## Ваша задача
Перепишите отрывок от слов «Еще весной получил» до слов «там сейчас. Жду.» включительно, заменив «паспорт» на «визу».

Подписал гранки своего избранного. Это не Андреевское (приписано рукой: Вознесенск <ого>) — томообразнее, книжечка-то на 185 страничек[274], почти все юношеское — 16-ти-летназаднее, но кое-что пока удалось и там из неопубликованного, и если… то и это кое-что — кое-что. Вот так и живем — от кое-что до кое-что. Мерзость, ярость, нищета, но… данность. Только открываю глаза, смеюсь как шакал — сквозь глаза, ибо слезы все выслезились.
Еще весной получил вызов в Чехословакию от своего переводчика. (Никогда его не видел в глаза.) Сейчас получил паспорт. Написал письмо — когда приехать и жду когда. А деньги на исходе… Если бы друг был этот чех, а то… как стеснять, их? Как быть там, если не знаю в Чехии ни единого человека, а кого знал — нет их там сейчас. Жду.

## Исходные данные
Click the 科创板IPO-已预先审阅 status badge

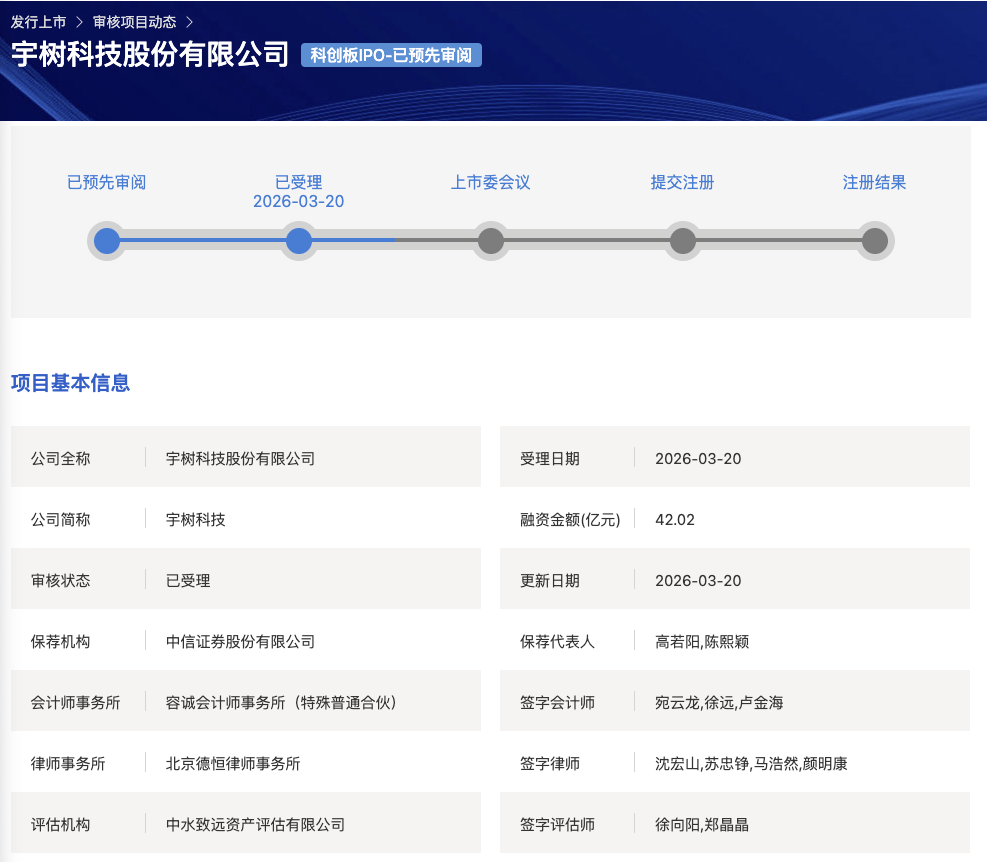pyautogui.click(x=390, y=55)

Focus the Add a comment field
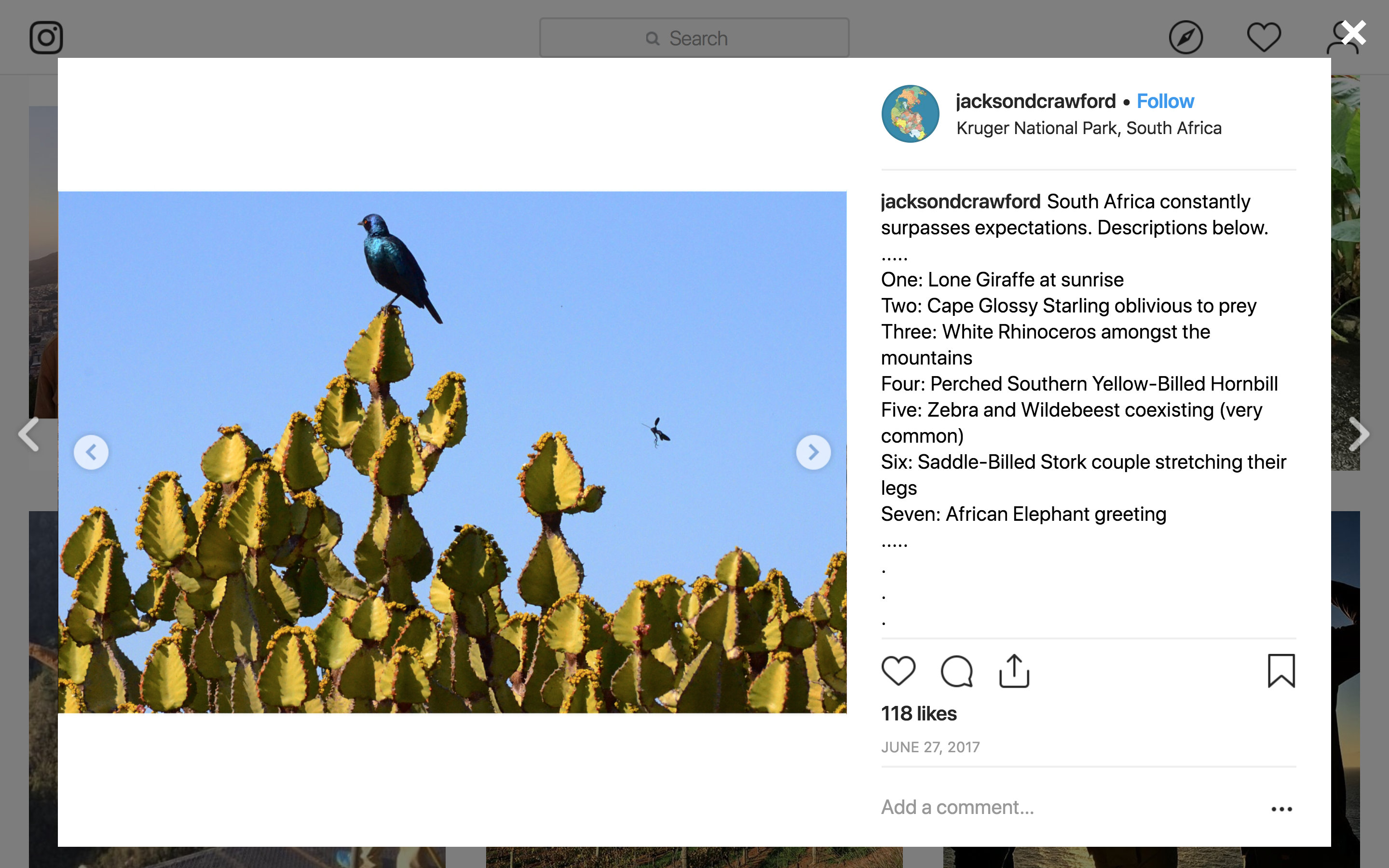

## Результат выполнения
Еще весной получил вызов в Чехословакию от своего переводчика. (Никогда его не видел в глаза.) Сейчас получил визу. Написал письмо — когда приехать и жду когда. А деньги на исходе… Если бы друг был этот чех, а то… как стеснять, их? Как быть там, если не знаю в Чехии ни единого человека, а кого знал — нет их там сейчас. Жду.